* _Required work_: Review the material line by line. Identify and copy every line that contains the string "agent".

* _Input material_:
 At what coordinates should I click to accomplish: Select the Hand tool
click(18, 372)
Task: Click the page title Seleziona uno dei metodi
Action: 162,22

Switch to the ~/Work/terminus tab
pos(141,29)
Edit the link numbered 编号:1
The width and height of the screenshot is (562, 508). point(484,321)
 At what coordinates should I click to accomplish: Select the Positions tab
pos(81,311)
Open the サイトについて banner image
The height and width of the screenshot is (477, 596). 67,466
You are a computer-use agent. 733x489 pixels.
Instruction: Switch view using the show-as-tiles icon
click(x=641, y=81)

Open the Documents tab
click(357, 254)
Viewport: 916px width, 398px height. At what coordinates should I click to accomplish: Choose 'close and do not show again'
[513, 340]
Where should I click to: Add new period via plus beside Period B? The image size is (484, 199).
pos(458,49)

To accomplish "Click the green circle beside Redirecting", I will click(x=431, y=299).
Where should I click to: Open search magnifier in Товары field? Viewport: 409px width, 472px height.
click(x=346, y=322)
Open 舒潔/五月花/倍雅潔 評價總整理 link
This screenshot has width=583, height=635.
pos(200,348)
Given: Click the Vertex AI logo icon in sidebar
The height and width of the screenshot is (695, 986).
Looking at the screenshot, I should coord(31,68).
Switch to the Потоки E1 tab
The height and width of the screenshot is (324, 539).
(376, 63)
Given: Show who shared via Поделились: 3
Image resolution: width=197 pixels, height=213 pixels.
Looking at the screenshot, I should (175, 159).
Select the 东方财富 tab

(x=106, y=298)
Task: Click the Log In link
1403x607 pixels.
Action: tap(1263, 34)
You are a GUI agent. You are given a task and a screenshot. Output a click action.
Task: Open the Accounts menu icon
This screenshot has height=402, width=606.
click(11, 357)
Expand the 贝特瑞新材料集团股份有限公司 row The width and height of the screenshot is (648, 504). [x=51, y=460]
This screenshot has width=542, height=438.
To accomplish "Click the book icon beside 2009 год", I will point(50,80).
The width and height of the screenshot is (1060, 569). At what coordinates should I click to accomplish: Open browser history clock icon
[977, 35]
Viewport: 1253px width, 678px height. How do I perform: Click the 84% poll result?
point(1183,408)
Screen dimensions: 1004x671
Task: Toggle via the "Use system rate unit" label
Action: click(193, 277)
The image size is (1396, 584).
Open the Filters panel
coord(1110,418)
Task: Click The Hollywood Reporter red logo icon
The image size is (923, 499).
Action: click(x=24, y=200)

* _Result_:
You are a computer-use agent. 733x489 pixels.
You are a GUI agent. You are given a task and a screenshot. Output a click action.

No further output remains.